**PROMPT**
Set down every record exactly as it appears.

**AVAILABLE DATA**
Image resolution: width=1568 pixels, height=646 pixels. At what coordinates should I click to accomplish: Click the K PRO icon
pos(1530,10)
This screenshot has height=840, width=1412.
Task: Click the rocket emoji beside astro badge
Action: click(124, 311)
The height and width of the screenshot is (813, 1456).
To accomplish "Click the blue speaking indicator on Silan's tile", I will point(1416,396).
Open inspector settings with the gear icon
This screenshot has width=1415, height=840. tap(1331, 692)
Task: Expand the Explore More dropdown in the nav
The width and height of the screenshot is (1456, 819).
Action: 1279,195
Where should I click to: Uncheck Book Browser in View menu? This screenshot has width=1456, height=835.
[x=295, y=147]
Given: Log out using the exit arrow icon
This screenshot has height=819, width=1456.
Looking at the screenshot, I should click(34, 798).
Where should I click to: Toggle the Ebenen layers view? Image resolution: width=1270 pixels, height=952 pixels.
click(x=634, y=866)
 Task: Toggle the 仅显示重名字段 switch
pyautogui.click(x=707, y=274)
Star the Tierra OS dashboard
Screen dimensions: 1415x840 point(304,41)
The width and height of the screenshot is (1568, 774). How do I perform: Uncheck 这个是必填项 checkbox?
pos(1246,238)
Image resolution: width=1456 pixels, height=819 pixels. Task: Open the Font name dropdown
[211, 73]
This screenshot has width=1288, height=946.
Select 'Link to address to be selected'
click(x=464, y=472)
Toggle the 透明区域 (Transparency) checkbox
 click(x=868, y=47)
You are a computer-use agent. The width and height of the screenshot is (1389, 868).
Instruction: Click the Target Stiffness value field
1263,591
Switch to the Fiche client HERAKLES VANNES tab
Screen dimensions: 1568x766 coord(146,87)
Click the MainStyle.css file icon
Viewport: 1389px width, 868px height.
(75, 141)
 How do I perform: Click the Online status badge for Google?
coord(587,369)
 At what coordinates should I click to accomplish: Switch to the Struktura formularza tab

**SOLUTION TO THE PROBLEM**
Image resolution: width=1568 pixels, height=646 pixels. At what coordinates should I click to accomplish: Click the K PRO icon
pos(1530,10)
This screenshot has height=840, width=1412.
Task: Click the rocket emoji beside astro badge
Action: click(124, 311)
The height and width of the screenshot is (813, 1456).
To accomplish "Click the blue speaking indicator on Silan's tile", I will point(1416,396).
Open inspector settings with the gear icon
This screenshot has width=1415, height=840. tap(1331, 692)
Task: Expand the Explore More dropdown in the nav
The width and height of the screenshot is (1456, 819).
Action: 1279,195
Where should I click to: Uncheck Book Browser in View menu? This screenshot has width=1456, height=835.
[x=295, y=147]
Given: Log out using the exit arrow icon
This screenshot has height=819, width=1456.
Looking at the screenshot, I should click(34, 798).
Where should I click to: Toggle the Ebenen layers view? Image resolution: width=1270 pixels, height=952 pixels.
click(x=634, y=866)
 Task: Toggle the 仅显示重名字段 switch
pyautogui.click(x=707, y=274)
Star the Tierra OS dashboard
Screen dimensions: 1415x840 point(304,41)
The width and height of the screenshot is (1568, 774). How do I perform: Uncheck 这个是必填项 checkbox?
pos(1246,238)
Image resolution: width=1456 pixels, height=819 pixels. Task: Open the Font name dropdown
[211, 73]
This screenshot has width=1288, height=946.
Select 'Link to address to be selected'
click(x=464, y=472)
Toggle the 透明区域 (Transparency) checkbox
 click(x=868, y=47)
You are a computer-use agent. The width and height of the screenshot is (1389, 868).
Instruction: Click the Target Stiffness value field
1263,591
Switch to the Fiche client HERAKLES VANNES tab
Screen dimensions: 1568x766 coord(146,87)
Click the MainStyle.css file icon
Viewport: 1389px width, 868px height.
(75, 141)
 How do I perform: Click the Online status badge for Google?
coord(587,369)
 At what coordinates should I click to accomplish: Switch to the Struktura formularza tab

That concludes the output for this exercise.